Texas Just Added Another Familiar Name To The Longhorn Family

In a move that strengthens Texas's future, five-star recruit Spears Jr., son of a prominent athletic family, commits to Longhorns basketball for the 2026 season.

Legacy runs in the family, and a few more familiar names just made their college decisions.

The biggest headline belongs to Spears Jr., the 6-10 five-star basketball recruit and one of the top power forwards in the country. The Frisco, Texas native committed and signed with Texas on Friday, July 10, and he has reclassified to the Class of 2026, putting him on track to join the Longhorns for the 2026-27 season.

Spears Jr. drew 26 Division I offers, with Alabama, Arizona, Houston, Michigan, Tennessee, Villanova and others in the mix before he landed on Texas.

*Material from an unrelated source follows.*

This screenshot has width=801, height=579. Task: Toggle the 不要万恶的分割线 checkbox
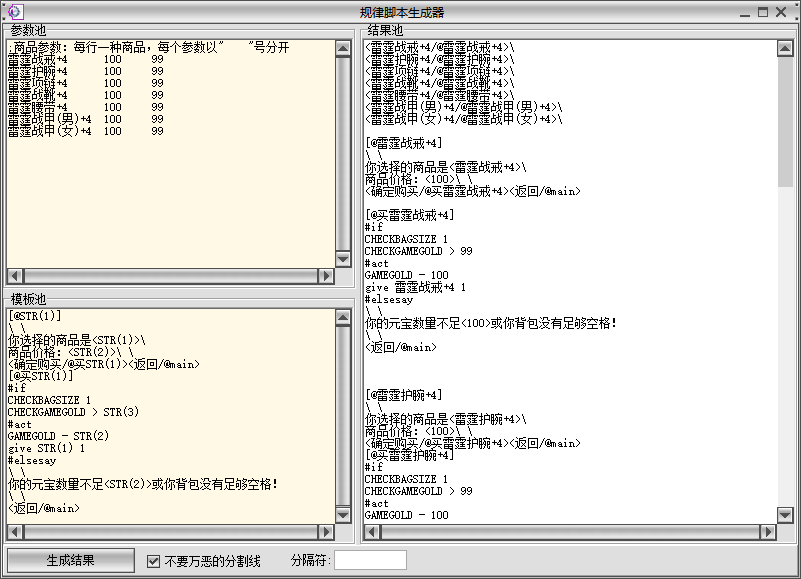(153, 561)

His family tree is loaded with athletic ties. His father, Marcus Spears, is an LSU alum who played in the NFL from 2005 to 2013 with the Dallas Cowboys and the Baltimore Ravens.

He now works as an NFL analyst for ESPN and appears on shows including First Take and NFL Live. Spears Jr.’s mother, Aiysha Smith, played at LSU from 2001 to 2003 and was selected seventh overall by the Washington Mystics in the 2003 WNBA Draft.

And now Spears Jr. joins another Longhorn in the family. His aunt, Macaria “Cari” Spears, is a junior standout and All-American outside hitter for the Texas women’s volleyball team.

Before Marcus Spears’ son made his choice, Cari told Cory Mose of KVUE News, “My recruiting skills are really, really good. I’ve been working on it,” Cari told Cory Mose of KVUE News before Marcus committed to Texas.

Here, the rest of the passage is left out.